Helper script for manually crawling web pages and saving them to a specific directory. For now, it only works under Linux due to the os.system('beep...') function.
Firstly you need to set the (pseudo) "constants":
- CONST_DRIVER = path to Selenium FF driver (if Selenium not found)
Additional settings in the script are: CONST_DELIMITER (for os path), CONTROL_XPATH
The DOCTYPE string is just a constant, which does not necessarily match the original because Selenium cannot query it.
No profile support. (Problematic so I give up.) All sessions will start in private mode.
This script has its own help:
python foxdom.py --help
usage: foxdom.py [-h] [--resume] [--xpath XPATH] list dir
Saves the full DOM of all URLs listed in the input file to the specified
output directory as HTML files.
positional arguments:
list List file name that contains url-s. – For input.

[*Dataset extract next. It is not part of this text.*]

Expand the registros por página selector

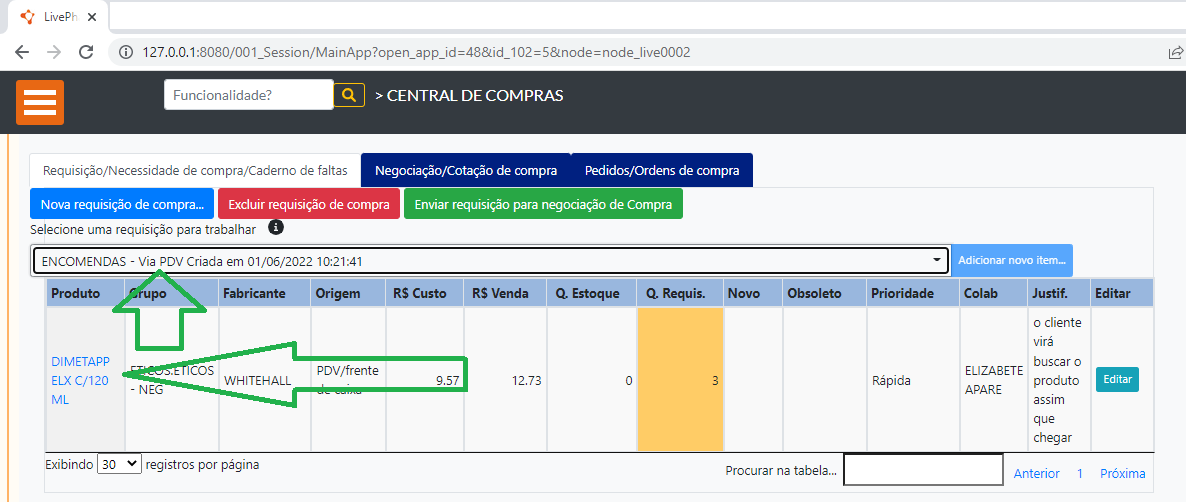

dir Output directory where the htlm-s will saved with full
DOM.
optional arguments:
-h, --help show this help message and exit
--resume, -r Resume an aborted processing.
--xpath XPATH, -x XPATH
Control XPATH. If it does not exist in the HTML tree,
it beeps.
Finished HTML files will be named with a serial number. For example: 01.html,
02.html, 03.html, ... 09.htm, 10.html. Or: 0001.html, 0002.html, ...
1234.html. The serial number is the same as the position in the list file.
Selenium with FireFox.